高通平台死机分析
抓取死机dump
找到对应的符号表vmlinux
如何判断vmlinux是否与死机版本对应?
用UE打开vmlinux,查找关键字"SMP PREEMPT",会输出如下内容,确定编译时间
Linux version 4.14.83+ (cibuild@cibuild) (clang version 6.0.9 for Android NDK) #1 SMP PREEMPT Wed Jun 12 23:38:51 CST 2019
通过dmesg抓取开机log或者通过命令 "cat /proc/version", 确定机器所运行软件编译时间
K81928AA1:/ # cat /proc/version
Linux version 4.14.83+ (cibuild@cibuild) (clang version 6.0.9 for Android NDK) #1 SMP PREEMPT Wed Jun 12 23:38:51 CST 2019
dmesg:
[0.000000] [<0>][0, swapper]Linux version 4.14.83+ (cibuild@cibuild) (clang version 6.0.9 for Android NDK) #1 SMP PREEMPT Wed Jun 12 23:38:51 CST 2019
登录高通carsh分析网站,Qualcommon Carsh Analsys Protal
选择Chipset, Software Product, dump log路径, 符号表路径
Chipset:SM8150
Software Product:SM8150.LA.2.0
Log Location:C:\ProgramData\Qualcomm\QPST\Sahara\Port_COM145 (dump文件目录)
Build Location:E:\img\1928\2019-06-12-22-48-21\SW_xxxxxx_symbol\symbols (此目录下包含了vmlinx符号文件)

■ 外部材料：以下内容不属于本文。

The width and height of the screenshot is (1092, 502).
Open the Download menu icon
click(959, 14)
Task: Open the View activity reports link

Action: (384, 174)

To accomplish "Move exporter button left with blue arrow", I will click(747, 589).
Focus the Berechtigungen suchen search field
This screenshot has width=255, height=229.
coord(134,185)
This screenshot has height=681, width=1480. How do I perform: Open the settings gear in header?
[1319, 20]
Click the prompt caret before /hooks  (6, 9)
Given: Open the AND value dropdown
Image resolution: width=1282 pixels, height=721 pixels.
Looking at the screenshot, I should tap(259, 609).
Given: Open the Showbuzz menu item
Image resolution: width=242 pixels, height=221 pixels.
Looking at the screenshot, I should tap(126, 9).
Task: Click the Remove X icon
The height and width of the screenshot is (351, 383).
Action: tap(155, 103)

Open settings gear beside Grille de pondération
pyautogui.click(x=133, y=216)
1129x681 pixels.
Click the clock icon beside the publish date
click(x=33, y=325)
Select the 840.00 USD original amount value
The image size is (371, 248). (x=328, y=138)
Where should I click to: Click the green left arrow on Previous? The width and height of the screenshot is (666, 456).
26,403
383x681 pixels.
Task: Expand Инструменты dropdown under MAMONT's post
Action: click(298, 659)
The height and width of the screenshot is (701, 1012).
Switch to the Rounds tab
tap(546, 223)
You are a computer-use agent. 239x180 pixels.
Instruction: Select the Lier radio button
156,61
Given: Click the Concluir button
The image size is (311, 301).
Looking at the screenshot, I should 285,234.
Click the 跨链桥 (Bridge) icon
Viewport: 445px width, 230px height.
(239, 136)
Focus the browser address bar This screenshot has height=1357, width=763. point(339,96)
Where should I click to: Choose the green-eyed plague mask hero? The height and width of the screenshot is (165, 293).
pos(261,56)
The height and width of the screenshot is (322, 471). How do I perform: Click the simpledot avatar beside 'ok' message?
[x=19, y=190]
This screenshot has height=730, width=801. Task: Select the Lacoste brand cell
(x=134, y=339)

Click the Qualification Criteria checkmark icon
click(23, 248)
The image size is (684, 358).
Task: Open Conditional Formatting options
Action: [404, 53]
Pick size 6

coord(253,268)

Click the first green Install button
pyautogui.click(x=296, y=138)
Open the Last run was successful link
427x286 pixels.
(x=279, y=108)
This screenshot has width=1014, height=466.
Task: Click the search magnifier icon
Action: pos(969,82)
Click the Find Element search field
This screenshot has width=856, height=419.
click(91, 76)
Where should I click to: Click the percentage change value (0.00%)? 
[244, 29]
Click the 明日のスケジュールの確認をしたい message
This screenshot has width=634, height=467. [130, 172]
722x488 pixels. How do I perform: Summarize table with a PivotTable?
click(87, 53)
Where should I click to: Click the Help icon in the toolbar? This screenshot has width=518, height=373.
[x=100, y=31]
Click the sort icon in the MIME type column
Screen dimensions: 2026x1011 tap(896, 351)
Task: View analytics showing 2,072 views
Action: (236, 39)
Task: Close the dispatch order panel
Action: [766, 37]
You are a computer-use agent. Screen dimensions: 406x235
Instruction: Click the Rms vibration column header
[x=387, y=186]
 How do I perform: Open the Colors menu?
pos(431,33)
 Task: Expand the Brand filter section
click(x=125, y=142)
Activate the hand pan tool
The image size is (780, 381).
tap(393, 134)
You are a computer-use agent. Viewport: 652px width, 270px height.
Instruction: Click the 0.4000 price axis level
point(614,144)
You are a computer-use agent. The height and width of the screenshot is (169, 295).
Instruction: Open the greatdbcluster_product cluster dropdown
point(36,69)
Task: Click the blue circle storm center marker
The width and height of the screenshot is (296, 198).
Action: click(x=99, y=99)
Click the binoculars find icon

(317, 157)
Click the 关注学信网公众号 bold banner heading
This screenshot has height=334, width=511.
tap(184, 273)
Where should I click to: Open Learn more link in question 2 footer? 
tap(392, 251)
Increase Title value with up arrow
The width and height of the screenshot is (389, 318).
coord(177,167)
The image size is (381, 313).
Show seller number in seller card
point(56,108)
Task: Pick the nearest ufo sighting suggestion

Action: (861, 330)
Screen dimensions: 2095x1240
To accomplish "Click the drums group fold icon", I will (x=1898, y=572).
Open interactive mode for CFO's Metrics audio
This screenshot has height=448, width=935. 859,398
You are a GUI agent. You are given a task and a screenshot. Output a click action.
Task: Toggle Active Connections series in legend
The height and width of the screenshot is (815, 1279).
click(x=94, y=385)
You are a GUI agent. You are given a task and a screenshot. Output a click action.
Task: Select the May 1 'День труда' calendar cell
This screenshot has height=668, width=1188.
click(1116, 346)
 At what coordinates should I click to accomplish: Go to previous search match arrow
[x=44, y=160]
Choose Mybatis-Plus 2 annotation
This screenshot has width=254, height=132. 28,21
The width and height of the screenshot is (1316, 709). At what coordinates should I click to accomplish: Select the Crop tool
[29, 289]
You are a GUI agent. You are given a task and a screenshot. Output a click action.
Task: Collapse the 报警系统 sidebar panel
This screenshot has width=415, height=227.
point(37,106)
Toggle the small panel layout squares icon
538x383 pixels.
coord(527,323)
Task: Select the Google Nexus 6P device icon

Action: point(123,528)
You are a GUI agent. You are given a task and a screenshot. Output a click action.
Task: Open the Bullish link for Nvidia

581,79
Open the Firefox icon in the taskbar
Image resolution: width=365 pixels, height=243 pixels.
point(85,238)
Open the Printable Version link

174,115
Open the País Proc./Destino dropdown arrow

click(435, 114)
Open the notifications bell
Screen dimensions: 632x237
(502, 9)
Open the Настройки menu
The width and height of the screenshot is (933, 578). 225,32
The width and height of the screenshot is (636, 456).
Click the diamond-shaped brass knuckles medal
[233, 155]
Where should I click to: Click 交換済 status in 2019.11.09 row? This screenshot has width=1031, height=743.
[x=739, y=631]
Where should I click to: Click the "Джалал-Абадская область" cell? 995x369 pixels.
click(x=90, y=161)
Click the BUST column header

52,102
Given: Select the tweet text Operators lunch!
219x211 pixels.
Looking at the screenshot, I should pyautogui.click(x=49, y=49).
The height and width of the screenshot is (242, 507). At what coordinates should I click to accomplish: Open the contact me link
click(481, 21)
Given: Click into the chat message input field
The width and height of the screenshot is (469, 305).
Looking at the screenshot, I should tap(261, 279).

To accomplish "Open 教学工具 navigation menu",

4.如果符号表匹配正确,稍等几分钟,网站会输出报告QCAPReport.html,通过该报告可查看死机原因
244.889835: <6> Internal error: Accessing user space memory outside uaccess.h routines: 9600004f [#1] PREEMPT SMP
244.901438: <6> Modules linked in: wlan(O) machine_dlkm(O) wsa881x_dlkm(O) wcd9360_dlkm(O) wcd934x_dlkm(O) mbhc_dlkm(O) swr_ctrl_dlkm(O) wcd9xxx_dlkm(O) fs16xx_dlkm(O) wcd_core_dlkm(O) stub_dlkm(O) wcd_spi_dlkm(O) hdmi_dlkm(O) swr_dlkm(O) pinctrl_wcd_dlkm(O) usf_dlkm(O) native_dlkm(O) platform_dlkm(O) q6_dlkm(O) adsp_loader_dlkm(O) apr_dlkm(O) q6_notifier_dlkm(O) q6_pdr_dlkm(O) wglink_dlkm(O) msm_11ad_proxy
244.939517: <6> CPU: 5 PID: 4008 Comm: cat Tainted: G S W O 4.14.83+ #1
244.948176: <6> Hardware name: Qualcomm Technologies, Inc. SM8150 V2 PM8150 MTP (DT)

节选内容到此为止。